## WORK TASK:
Copy the data precisely, keeping every character.

## MATERIAL SUPPLIED:
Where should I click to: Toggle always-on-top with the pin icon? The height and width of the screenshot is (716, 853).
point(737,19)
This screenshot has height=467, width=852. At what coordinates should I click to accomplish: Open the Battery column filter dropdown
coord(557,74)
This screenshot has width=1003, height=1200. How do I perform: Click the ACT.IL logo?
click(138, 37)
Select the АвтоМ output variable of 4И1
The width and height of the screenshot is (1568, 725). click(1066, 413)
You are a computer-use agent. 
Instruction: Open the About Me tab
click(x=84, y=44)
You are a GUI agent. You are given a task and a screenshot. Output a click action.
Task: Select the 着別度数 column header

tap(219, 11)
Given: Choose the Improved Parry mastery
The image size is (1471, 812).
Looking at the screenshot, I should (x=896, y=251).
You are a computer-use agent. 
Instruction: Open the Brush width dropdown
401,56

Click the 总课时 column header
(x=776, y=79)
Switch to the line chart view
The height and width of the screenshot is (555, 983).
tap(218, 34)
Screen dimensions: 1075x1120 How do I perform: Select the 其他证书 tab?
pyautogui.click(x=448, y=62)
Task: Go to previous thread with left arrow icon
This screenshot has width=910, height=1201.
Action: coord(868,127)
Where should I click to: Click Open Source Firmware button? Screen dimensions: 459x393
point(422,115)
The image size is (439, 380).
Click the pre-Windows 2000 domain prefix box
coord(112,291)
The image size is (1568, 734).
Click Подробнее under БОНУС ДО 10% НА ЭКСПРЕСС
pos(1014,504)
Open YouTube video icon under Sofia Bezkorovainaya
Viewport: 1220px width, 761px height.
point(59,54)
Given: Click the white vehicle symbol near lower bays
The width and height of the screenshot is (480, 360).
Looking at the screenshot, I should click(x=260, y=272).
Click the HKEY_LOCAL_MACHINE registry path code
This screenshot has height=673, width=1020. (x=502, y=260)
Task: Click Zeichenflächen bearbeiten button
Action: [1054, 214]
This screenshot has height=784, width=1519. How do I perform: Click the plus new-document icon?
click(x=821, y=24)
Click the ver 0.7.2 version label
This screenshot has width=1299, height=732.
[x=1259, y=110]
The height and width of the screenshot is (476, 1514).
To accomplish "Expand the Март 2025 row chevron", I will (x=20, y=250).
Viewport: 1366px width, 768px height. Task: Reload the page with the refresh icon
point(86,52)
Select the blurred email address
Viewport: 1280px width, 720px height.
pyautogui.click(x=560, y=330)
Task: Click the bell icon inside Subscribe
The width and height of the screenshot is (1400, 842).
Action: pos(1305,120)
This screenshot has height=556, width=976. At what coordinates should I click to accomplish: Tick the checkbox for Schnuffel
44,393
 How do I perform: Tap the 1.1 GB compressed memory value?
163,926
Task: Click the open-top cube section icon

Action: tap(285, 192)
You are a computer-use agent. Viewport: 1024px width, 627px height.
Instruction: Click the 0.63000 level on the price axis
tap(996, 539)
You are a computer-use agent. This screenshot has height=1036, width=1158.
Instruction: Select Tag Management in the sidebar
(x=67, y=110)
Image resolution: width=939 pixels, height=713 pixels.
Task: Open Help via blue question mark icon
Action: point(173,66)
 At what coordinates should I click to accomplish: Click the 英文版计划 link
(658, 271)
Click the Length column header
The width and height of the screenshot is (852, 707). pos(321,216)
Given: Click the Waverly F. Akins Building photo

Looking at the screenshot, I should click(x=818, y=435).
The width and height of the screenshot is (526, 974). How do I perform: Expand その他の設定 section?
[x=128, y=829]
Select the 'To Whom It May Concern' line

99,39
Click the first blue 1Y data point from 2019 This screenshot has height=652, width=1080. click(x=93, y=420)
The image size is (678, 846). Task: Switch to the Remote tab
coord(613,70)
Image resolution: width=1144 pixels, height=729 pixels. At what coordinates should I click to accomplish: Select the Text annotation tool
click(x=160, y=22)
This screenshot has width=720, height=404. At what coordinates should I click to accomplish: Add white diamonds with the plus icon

## RESPONSE BOX:
Where should I click to: Toggle always-on-top with the pin icon? The height and width of the screenshot is (716, 853).
point(737,19)
This screenshot has height=467, width=852. At what coordinates should I click to accomplish: Open the Battery column filter dropdown
coord(557,74)
This screenshot has width=1003, height=1200. How do I perform: Click the ACT.IL logo?
click(138, 37)
Select the АвтоМ output variable of 4И1
The width and height of the screenshot is (1568, 725). click(1066, 413)
You are a computer-use agent. 
Instruction: Open the About Me tab
click(x=84, y=44)
You are a GUI agent. You are given a task and a screenshot. Output a click action.
Task: Select the 着別度数 column header

tap(219, 11)
Given: Choose the Improved Parry mastery
The image size is (1471, 812).
Looking at the screenshot, I should (x=896, y=251).
You are a computer-use agent. 
Instruction: Open the Brush width dropdown
401,56

Click the 总课时 column header
(x=776, y=79)
Switch to the line chart view
The height and width of the screenshot is (555, 983).
tap(218, 34)
Screen dimensions: 1075x1120 How do I perform: Select the 其他证书 tab?
pyautogui.click(x=448, y=62)
Task: Go to previous thread with left arrow icon
This screenshot has width=910, height=1201.
Action: coord(868,127)
Where should I click to: Click Open Source Firmware button? Screen dimensions: 459x393
point(422,115)
The image size is (439, 380).
Click the pre-Windows 2000 domain prefix box
coord(112,291)
The image size is (1568, 734).
Click Подробнее under БОНУС ДО 10% НА ЭКСПРЕСС
pos(1014,504)
Open YouTube video icon under Sofia Bezkorovainaya
Viewport: 1220px width, 761px height.
point(59,54)
Given: Click the white vehicle symbol near lower bays
The width and height of the screenshot is (480, 360).
Looking at the screenshot, I should click(x=260, y=272).
Click the HKEY_LOCAL_MACHINE registry path code
This screenshot has height=673, width=1020. (x=502, y=260)
Task: Click Zeichenflächen bearbeiten button
Action: [1054, 214]
This screenshot has height=784, width=1519. How do I perform: Click the plus new-document icon?
click(x=821, y=24)
Click the ver 0.7.2 version label
This screenshot has width=1299, height=732.
[x=1259, y=110]
The height and width of the screenshot is (476, 1514).
To accomplish "Expand the Март 2025 row chevron", I will (x=20, y=250).
Viewport: 1366px width, 768px height. Task: Reload the page with the refresh icon
point(86,52)
Select the blurred email address
Viewport: 1280px width, 720px height.
pyautogui.click(x=560, y=330)
Task: Click the bell icon inside Subscribe
The width and height of the screenshot is (1400, 842).
Action: pos(1305,120)
This screenshot has height=556, width=976. At what coordinates should I click to accomplish: Tick the checkbox for Schnuffel
44,393
 How do I perform: Tap the 1.1 GB compressed memory value?
163,926
Task: Click the open-top cube section icon

Action: tap(285, 192)
You are a computer-use agent. Viewport: 1024px width, 627px height.
Instruction: Click the 0.63000 level on the price axis
tap(996, 539)
You are a computer-use agent. This screenshot has height=1036, width=1158.
Instruction: Select Tag Management in the sidebar
(x=67, y=110)
Image resolution: width=939 pixels, height=713 pixels.
Task: Open Help via blue question mark icon
Action: point(173,66)
 At what coordinates should I click to accomplish: Click the 英文版计划 link
(658, 271)
Click the Length column header
The width and height of the screenshot is (852, 707). pos(321,216)
Given: Click the Waverly F. Akins Building photo

Looking at the screenshot, I should click(x=818, y=435).
The width and height of the screenshot is (526, 974). How do I perform: Expand その他の設定 section?
[x=128, y=829]
Select the 'To Whom It May Concern' line

99,39
Click the first blue 1Y data point from 2019 This screenshot has height=652, width=1080. click(x=93, y=420)
The image size is (678, 846). Task: Switch to the Remote tab
coord(613,70)
Image resolution: width=1144 pixels, height=729 pixels. At what coordinates should I click to accomplish: Select the Text annotation tool
click(x=160, y=22)
This screenshot has width=720, height=404. At what coordinates should I click to accomplish: Add white diamonds with the plus icon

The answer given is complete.